I still strongly believe that the first course in computing should not be a course in software engineering. Students should not have to learn the discipline of creating code for others, while just starting to make sense of the big ideas of computing. The first course should be personal, about making code for your expression, your exploration, and your ideas. But when students start building code for others, engineering practice and discipline is required. Just don’t start there.
Just got back from the five hour drive to drop off my daughters at their youth choral group summer camp. I listened to a podcast of a Long Now Foundation debate between Drew Endy and Jim Thomas on synthetic biology. If you’re not familiar with the Long Now Foundation seminar series, I highly recommend that you check it out. Think of the TED talks, but now let the same speakers (in some cases) talk for two hours, instead of 20 minutes. The discussion is deep and meaningful. I particularly recommend the debates, and this one was just as thought-provoking as the others I’ve heard.
The particular Computing Education insight that I got from listening to Drew Endy was in thinking about DNA as a programming language. Drew talks about DNA as “a replicating machine” that can be “programmed” “in garages, like the early homebrew computer hackers.” Take a look at this comic book treatment of how to build logic components out of DNA. Those simple logic elements look like the same level as Yale Patt’s hardware-first take on CS1. There is even a “programming language” for designing DNA components.

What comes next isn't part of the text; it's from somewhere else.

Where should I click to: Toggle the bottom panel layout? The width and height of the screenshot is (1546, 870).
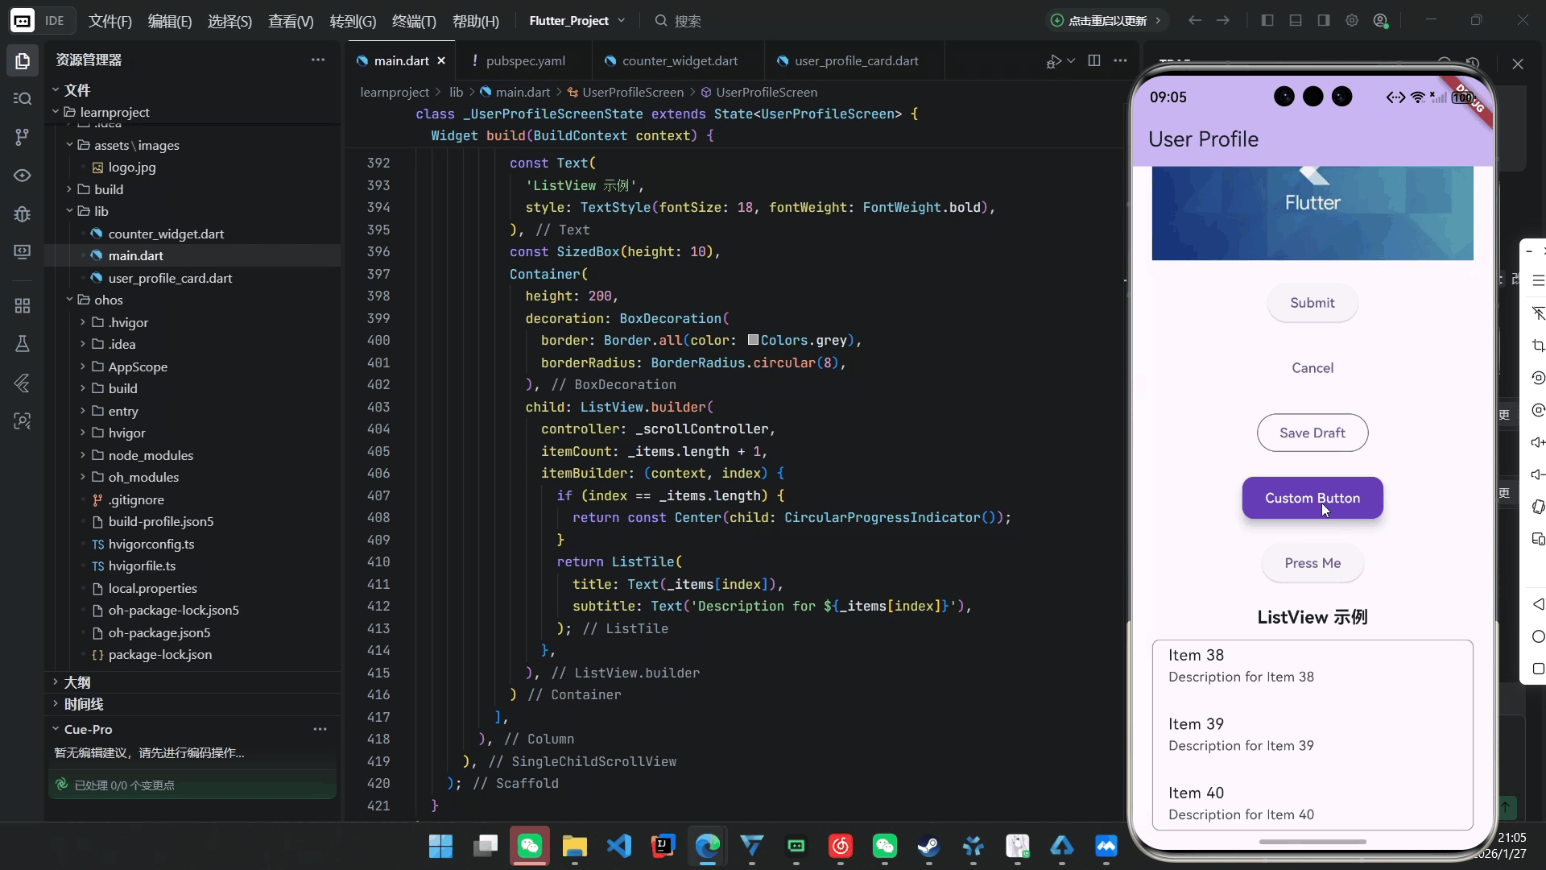pyautogui.click(x=1296, y=21)
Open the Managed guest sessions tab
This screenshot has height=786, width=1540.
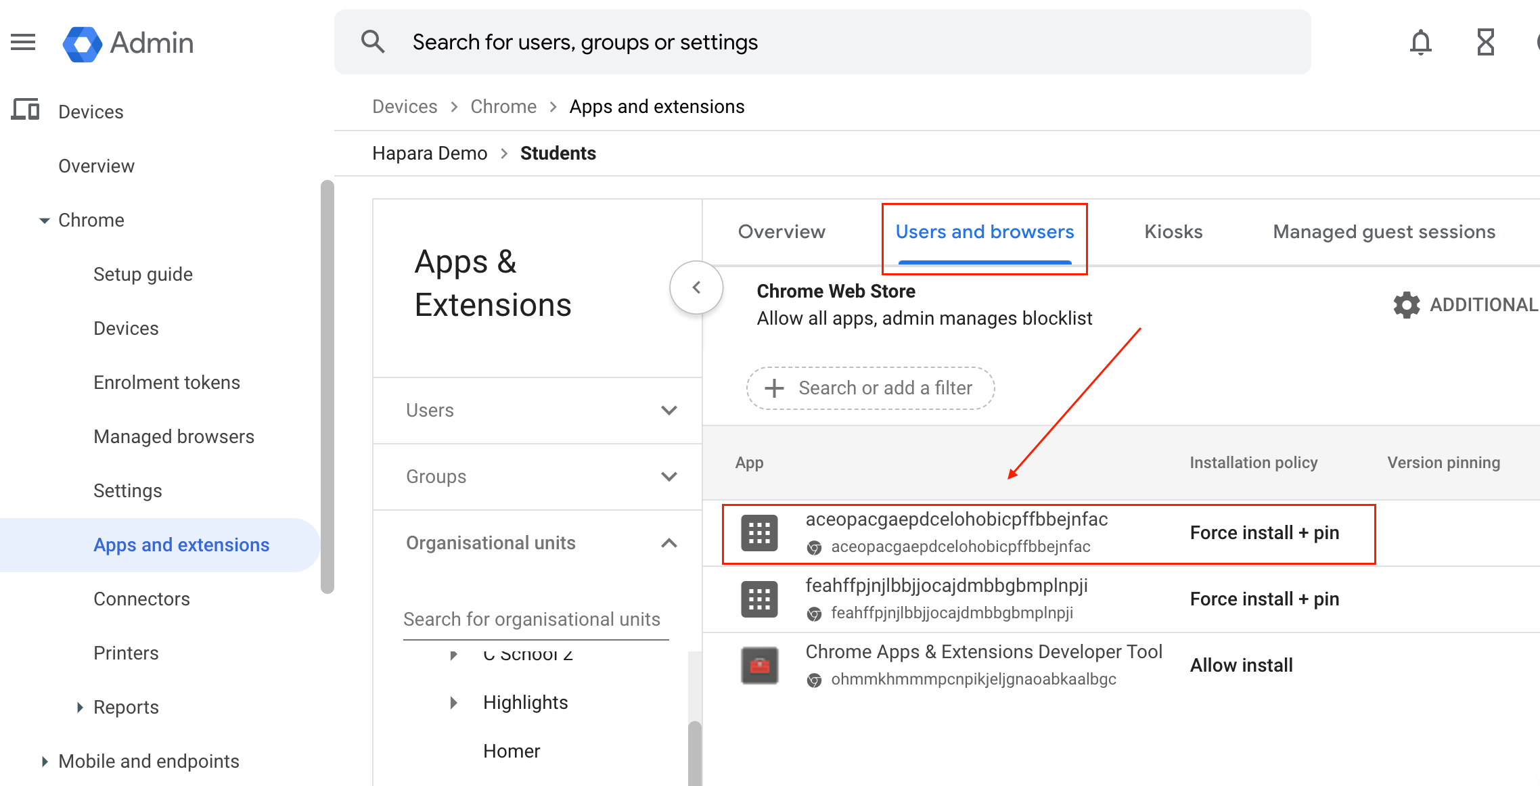pos(1384,231)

Could you teach an introduction to computing using DNA as the context, medium, and “programming language”? I don’t see why not. It’s clearly relevant. It would avoid a lot of the issues that are important to majors but aren’t really important to a basic understanding of computing. There aren’t any issues about commenting in one’s DNA, though there are wonderful issues about re-use. (Endy has a great quote in the debate, “Real intelligent design would include documentation!”)
Here’s the real advantage to talking about DNA as a CS1 language: no computing teacher would just do DNA. You’d want to leave students with a “real” programming language that they could use in everyday tasks, maybe Python or Java. Then, the class would no longer be about programming or even computers, and would instead be about systems and computation. You’d want to spend as little time on syntax as possible, because there’s not much syntax in DNA and it’s not at all important for what the class would really be about. What does it mean for DNA components vs. Python objects to interact? How does a branch or selection get encoded in DNA or in a programming language? What are all the ways in which a computational system might make choices? How is computation similar or dissimilar in biology and in silicon?
I don’t know if synthetic biology has really reached the point where it could be used as a context for introductory computing — let alone whether it could be safely and ethically taught to first year undergraduate students. But the thought of using a non-silicon context for teaching computing is a useful tool for thinking about what we really want to be teaching about computing.